TASK TO COMPLETE | Filter the data for lines with the word "computer" and copy those lines.

(Stored data)
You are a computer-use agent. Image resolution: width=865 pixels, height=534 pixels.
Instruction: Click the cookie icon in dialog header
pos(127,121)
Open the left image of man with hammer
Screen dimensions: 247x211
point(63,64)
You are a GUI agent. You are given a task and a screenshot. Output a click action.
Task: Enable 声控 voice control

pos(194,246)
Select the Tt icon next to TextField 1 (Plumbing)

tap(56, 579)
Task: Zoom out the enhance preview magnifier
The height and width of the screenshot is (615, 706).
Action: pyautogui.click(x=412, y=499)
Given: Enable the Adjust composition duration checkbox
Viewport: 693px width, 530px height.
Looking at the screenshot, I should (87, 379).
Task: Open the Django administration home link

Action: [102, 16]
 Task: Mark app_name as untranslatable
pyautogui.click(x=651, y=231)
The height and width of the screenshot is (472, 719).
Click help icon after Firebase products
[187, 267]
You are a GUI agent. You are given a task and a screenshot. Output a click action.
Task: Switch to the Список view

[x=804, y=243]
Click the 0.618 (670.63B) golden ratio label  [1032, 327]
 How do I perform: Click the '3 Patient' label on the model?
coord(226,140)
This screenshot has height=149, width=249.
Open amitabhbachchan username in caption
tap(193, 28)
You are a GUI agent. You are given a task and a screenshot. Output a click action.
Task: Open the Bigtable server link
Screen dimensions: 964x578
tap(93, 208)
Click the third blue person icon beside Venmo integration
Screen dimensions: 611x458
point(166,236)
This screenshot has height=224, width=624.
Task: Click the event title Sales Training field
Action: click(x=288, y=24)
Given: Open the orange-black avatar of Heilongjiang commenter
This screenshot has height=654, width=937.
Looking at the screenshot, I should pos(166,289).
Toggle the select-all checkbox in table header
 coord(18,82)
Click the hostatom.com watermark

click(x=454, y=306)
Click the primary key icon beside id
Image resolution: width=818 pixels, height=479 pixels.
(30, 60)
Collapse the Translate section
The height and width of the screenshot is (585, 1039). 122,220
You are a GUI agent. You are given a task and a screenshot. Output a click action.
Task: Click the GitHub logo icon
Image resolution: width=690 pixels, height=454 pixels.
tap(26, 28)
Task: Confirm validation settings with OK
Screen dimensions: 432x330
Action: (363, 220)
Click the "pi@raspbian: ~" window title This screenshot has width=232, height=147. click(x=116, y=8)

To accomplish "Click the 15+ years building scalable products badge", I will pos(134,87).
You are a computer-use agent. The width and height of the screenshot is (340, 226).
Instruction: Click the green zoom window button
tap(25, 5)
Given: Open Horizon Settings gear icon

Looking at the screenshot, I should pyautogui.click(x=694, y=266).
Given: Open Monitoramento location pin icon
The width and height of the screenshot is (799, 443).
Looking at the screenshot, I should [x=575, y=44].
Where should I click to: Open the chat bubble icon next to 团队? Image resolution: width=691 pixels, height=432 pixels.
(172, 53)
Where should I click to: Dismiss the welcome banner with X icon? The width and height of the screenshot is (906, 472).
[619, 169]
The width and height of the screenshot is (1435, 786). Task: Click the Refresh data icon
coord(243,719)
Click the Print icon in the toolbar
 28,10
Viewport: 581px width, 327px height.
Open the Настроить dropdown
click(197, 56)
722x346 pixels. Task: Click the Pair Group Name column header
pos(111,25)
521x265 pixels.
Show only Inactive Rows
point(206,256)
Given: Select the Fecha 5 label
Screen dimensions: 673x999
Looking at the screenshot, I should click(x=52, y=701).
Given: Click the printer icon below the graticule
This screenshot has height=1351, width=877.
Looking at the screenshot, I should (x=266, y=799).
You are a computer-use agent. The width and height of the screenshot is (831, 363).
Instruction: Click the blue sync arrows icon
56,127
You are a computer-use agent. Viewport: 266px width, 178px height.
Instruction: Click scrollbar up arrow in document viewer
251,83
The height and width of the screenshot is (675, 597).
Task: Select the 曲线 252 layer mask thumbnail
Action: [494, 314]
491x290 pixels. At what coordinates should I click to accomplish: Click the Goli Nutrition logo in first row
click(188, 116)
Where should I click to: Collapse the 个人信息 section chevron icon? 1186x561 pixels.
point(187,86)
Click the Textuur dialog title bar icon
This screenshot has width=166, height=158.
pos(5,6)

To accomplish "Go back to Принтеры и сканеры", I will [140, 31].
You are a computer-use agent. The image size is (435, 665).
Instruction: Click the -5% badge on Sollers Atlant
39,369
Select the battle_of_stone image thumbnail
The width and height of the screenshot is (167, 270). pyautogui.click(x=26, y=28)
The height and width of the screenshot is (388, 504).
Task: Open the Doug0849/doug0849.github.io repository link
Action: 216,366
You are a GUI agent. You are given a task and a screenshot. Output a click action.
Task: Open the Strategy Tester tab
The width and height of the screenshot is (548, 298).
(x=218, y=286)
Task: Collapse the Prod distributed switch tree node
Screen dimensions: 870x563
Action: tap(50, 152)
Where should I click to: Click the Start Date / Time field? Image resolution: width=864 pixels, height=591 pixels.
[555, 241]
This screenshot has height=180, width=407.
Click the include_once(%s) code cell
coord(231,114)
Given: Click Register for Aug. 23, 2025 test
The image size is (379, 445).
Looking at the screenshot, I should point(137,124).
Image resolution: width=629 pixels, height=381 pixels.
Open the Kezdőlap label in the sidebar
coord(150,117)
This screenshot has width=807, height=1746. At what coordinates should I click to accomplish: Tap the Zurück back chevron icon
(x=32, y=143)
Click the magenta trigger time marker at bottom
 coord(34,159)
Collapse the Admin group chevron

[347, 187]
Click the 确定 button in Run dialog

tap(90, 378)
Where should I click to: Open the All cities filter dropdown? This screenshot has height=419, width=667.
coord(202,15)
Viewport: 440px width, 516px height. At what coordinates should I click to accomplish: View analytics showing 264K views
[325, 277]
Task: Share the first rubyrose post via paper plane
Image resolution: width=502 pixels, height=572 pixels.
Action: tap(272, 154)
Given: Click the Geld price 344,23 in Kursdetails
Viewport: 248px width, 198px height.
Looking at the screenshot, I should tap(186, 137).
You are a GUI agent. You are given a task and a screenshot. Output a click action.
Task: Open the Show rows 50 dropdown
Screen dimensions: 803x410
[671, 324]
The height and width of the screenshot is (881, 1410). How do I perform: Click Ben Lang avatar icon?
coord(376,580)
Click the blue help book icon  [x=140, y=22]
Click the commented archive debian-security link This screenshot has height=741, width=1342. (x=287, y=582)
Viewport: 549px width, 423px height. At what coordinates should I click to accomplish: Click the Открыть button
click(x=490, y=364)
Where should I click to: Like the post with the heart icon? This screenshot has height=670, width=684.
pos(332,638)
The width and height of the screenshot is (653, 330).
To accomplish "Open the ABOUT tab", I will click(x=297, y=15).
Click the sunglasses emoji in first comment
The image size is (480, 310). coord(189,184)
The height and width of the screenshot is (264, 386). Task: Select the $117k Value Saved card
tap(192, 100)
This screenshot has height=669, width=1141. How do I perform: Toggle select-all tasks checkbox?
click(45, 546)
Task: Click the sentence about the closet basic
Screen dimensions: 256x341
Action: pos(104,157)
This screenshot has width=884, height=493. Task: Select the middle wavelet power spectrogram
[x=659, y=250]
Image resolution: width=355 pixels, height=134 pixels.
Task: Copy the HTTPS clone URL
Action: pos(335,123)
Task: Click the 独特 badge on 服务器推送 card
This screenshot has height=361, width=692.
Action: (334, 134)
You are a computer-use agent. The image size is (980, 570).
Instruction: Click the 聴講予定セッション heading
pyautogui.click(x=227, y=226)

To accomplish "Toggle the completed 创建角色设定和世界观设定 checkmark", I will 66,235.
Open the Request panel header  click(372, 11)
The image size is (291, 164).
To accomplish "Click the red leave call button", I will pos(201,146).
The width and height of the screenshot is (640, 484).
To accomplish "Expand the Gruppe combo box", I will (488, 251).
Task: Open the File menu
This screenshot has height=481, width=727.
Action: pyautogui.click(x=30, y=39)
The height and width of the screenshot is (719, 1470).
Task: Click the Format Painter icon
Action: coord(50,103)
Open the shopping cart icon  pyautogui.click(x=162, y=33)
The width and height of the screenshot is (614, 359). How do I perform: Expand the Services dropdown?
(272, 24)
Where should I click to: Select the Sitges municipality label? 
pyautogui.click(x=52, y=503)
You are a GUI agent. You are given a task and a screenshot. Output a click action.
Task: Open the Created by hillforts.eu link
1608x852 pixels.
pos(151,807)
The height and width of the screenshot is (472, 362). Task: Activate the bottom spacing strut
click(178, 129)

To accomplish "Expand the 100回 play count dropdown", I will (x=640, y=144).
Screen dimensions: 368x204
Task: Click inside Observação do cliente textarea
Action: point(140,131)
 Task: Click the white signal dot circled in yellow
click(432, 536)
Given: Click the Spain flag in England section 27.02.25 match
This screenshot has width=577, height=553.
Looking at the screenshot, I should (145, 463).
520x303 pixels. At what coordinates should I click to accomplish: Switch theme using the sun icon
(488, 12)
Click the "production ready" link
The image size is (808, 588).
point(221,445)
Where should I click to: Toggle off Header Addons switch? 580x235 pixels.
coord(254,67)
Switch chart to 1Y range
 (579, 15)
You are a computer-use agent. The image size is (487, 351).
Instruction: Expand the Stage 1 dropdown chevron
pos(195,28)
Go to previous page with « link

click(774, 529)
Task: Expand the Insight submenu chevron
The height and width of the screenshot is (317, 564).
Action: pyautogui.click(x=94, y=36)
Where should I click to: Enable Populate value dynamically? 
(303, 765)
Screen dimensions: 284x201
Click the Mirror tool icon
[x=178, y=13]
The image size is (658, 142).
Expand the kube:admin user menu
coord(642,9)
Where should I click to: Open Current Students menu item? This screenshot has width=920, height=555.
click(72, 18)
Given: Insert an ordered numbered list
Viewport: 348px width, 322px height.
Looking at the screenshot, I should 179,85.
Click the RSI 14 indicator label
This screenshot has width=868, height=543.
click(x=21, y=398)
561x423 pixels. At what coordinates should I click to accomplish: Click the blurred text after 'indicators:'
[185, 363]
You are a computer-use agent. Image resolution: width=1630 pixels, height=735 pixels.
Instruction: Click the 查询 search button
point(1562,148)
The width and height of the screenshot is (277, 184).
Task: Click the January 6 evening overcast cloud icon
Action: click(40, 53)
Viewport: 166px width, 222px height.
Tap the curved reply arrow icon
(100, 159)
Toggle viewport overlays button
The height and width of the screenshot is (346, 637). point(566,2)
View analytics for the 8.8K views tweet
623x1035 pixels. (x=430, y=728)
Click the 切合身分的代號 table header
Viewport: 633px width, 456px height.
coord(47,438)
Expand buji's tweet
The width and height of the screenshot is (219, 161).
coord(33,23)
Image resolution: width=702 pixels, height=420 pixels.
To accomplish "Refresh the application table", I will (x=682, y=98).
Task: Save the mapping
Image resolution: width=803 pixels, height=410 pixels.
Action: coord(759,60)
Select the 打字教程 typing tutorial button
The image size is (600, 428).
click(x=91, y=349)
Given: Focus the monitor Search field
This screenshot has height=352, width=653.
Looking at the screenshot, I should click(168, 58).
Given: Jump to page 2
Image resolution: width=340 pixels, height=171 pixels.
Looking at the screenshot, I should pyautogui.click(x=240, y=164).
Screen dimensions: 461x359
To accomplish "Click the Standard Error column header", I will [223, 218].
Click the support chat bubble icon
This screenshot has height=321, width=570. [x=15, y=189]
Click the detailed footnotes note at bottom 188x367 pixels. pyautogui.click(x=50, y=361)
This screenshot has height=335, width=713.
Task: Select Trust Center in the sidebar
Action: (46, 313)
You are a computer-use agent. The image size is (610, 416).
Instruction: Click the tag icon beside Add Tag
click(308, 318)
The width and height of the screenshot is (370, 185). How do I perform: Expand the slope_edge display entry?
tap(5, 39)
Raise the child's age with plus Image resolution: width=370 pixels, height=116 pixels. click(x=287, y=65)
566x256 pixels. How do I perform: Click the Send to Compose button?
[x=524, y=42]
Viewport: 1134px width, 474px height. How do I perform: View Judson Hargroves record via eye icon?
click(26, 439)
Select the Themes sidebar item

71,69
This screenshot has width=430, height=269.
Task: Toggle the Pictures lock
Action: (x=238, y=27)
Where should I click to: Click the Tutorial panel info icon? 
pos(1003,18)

EXPECTED ANSWER |
You are a computer-use agent. Image resolution: width=865 pixels, height=534 pixels.
You are a computer-use agent. The width and height of the screenshot is (340, 226).
You are a computer-use agent. The width and height of the screenshot is (831, 363).
You are a computer-use agent. Viewport: 266px width, 178px height.
You are a computer-use agent. The image size is (435, 665).
You are a computer-use agent. The image size is (980, 570).
You are a computer-use agent. The image size is (487, 351).
You are a computer-use agent. Image resolution: width=1630 pixels, height=735 pixels.
You are a computer-use agent. The image size is (610, 416).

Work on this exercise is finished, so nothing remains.